I’ve come to realise that the quality time spent with those you care about is more important that the quantity of time. Likewise, the quality of the people you choose to have in your life is so much more important than the number.
There are plenty of people that come into our lives for a day, a month, 12 months or 12 years and I have no doubt that each one of them plays a role. We may click with somebody at some point in our life, but as we grow the friendship may not grow with us, and that’s OK.
The way many of us live today – racing between commitments and often feeling scattered – can make finding time for all of our ‘friends’ tricky. There is only a certain amount of time in a day and we are all juggling, but when we start to feel like we need to juggle our friends, it’s probably time to let go.
I came to the realisation a few years ago that if it feels like a mission finding the time to catch up with somebody, the strength of the relationship and what you bring to each other should probably come into question. These days, I really believe that if you can count your true friends on one hand you are truly blessed.
I would never have believed this in my earlier years. It’s the kind of thing that your mother tells you that makes you roll your eyes because you are so focused on the social side of life.
True friendships never need to be forced. The ones that stick with you, that are honest with you, that allow you to be yourself and that you know, without any hesitation, that there is mutual love and respect are your true friends. They deserve to be valued and given quality time, even if that doesn’t happen as often as you’d ideally like.

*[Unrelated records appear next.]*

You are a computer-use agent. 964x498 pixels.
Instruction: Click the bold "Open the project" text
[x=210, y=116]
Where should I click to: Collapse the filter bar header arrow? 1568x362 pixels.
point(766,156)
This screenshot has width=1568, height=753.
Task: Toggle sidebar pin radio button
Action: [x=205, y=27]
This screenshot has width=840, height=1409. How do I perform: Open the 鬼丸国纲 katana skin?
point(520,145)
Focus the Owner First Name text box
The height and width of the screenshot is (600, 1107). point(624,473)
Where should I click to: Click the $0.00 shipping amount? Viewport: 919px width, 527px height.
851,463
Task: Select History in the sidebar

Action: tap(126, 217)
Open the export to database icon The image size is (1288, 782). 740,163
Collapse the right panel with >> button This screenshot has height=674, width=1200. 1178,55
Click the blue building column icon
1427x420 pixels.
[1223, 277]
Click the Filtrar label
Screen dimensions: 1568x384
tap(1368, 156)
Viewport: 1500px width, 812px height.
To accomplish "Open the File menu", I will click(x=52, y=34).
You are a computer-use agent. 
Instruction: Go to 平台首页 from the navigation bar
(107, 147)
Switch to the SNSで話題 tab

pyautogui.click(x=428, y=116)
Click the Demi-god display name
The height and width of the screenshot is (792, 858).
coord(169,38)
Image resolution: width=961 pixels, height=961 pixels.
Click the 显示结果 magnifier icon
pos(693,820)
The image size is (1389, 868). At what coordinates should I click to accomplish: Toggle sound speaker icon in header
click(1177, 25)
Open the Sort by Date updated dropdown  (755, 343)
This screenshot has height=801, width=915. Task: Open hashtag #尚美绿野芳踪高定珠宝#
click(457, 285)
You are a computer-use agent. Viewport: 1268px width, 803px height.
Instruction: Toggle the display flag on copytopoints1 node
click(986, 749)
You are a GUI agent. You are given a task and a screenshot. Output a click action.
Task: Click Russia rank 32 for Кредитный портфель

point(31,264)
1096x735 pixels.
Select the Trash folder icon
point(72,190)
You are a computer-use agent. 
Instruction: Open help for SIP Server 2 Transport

My best friend has moved interstate for the second time in ten years. We speak every few weeks and when we do it’s like no time has passed at all. Sure, I would love to chat to her more often but we are both busy people trying to fit in work, fitness, boyfriends and everything else in between. I know she is here for me and she knows that I am there for her whenever we need each other.
Recently, after a rough period in my life, I needed some time out and she was there to make sure I took it. We spent a week together in Bali. A week of quality time – real honest conversation, hours of laughter, a few tears and plenty of Margaritas, and it is a week that I will always remember.
We may not see each other for months but next time we do it will be just as great as the last. We don’t need to live in each other’s pockets to feel important to each other, nor do we need to speak every day to know how we feel – we just know.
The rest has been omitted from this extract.